At the same time, while the Syrian government failed to find hard currency for wheat imports or even domestic purchases, risking a famine later this year, it took possessions of multiple deliveries of heavy military equipment - from Russian barges that should be carrying food.
In nine years, the Syrian gov hasn't moved an inch on anything. We still do not have severity indicators for UN humanitarian response plans. It has systematically violated every local and international agreement struck - from local reconciliation to chemical weapons disarmament.
Short of full-on capitulation financing the Syrian government war-against-its-people deficit (which we already indirectly subsidize via humanitarian aid), whatever is that magical negotiating formula?! What is the theory of change here?
There isn't even a whiff of good faith.
The Syrian gov more-or-less won the war by burning and displacing half the country while externalizing the humanitarian and deferring the economic cost. We have humanitarian imperatives, but we do not have to be unnecessarily complicit in this obscene machinery of violence.
EU sanctions are not extraterritorial and legitimate trade in a range of goods continues. European diplomats are still ready to facilitate hiccups. Negotiating channels are open. If it wants to be treated like a normal government, let Damascus put forward a proposal to consider.
We care more about Syrian lives than the Syrian state. The whole equation is nothing short of a domestic hostage situation. But as negotiators, the least we must ask is that the hostage-taker just briefly lower the knife from the victim's throat before we throw open the vault.
Suddenly, the exact moment the Syrian government's war chest runs dry, they all discover their supreme concern for the lives and livelihoods of Syrian civilians.
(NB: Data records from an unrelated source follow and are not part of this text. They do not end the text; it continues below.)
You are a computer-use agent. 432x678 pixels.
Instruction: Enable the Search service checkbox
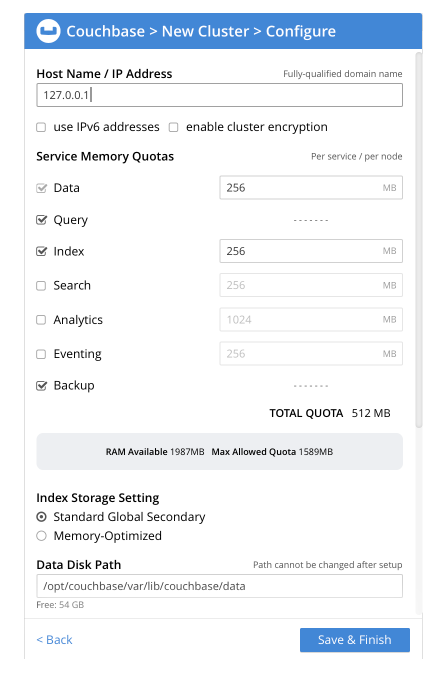(x=41, y=286)
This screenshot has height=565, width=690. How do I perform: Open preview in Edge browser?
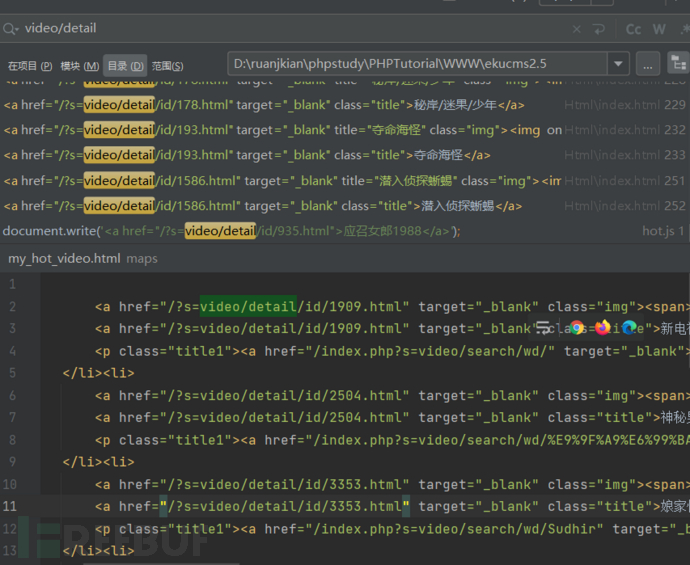click(629, 327)
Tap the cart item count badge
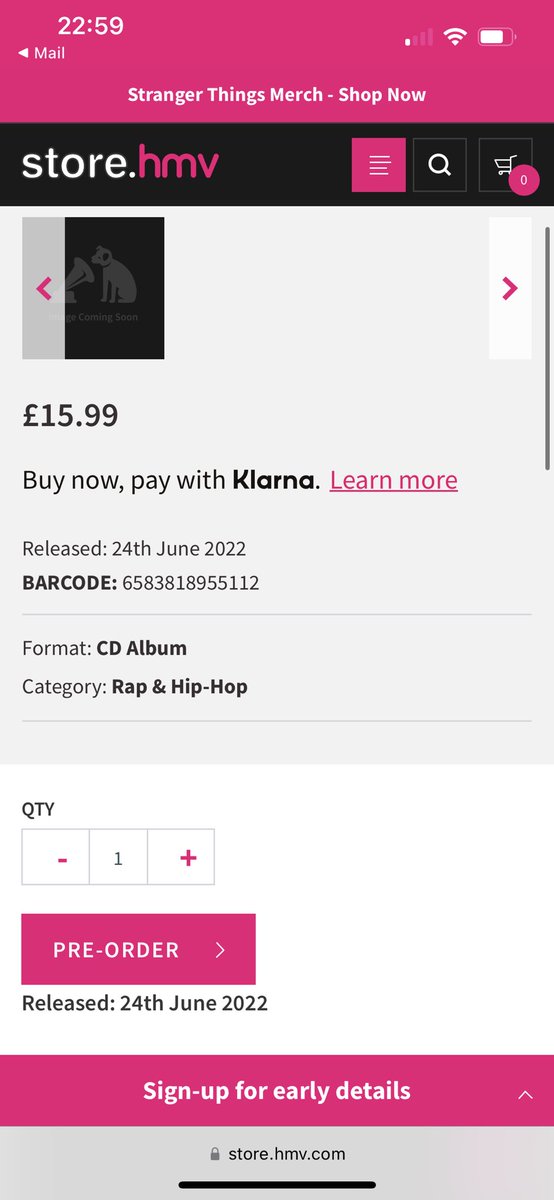The image size is (554, 1200). (523, 181)
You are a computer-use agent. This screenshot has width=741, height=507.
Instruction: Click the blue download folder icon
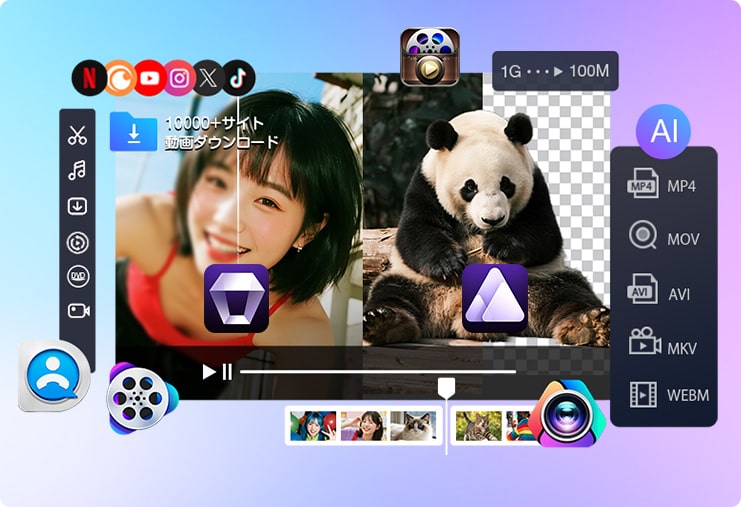(x=133, y=131)
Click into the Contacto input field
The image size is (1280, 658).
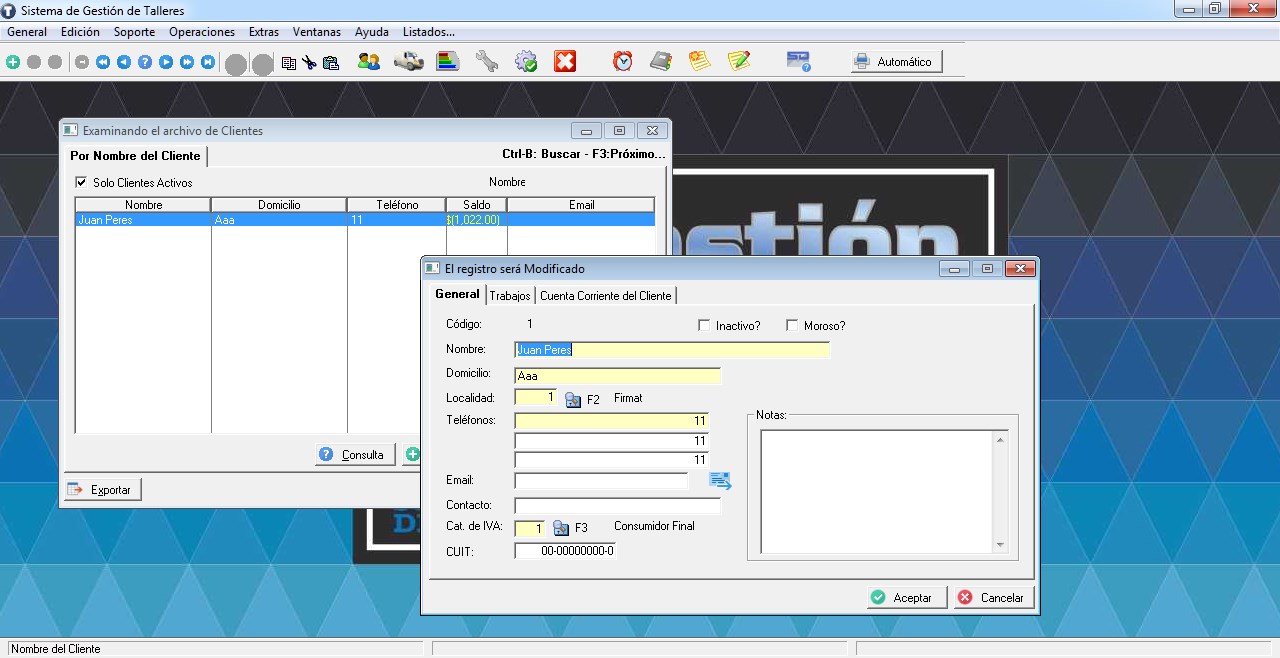[617, 506]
PS: As the UK has been finding out, *every* entity dealing with Europe faces conditionality. It's how we do. The world's largest trading block may choose not to make its financial system available to banking institutions financing the import of chemical weapons precursors.
May we out-obstruction one another? Sure. But one side purports to be the legitimate government of Syria with all the rights and responsibilities that come with it. It showed that it may regulate its own affairs. But so do we.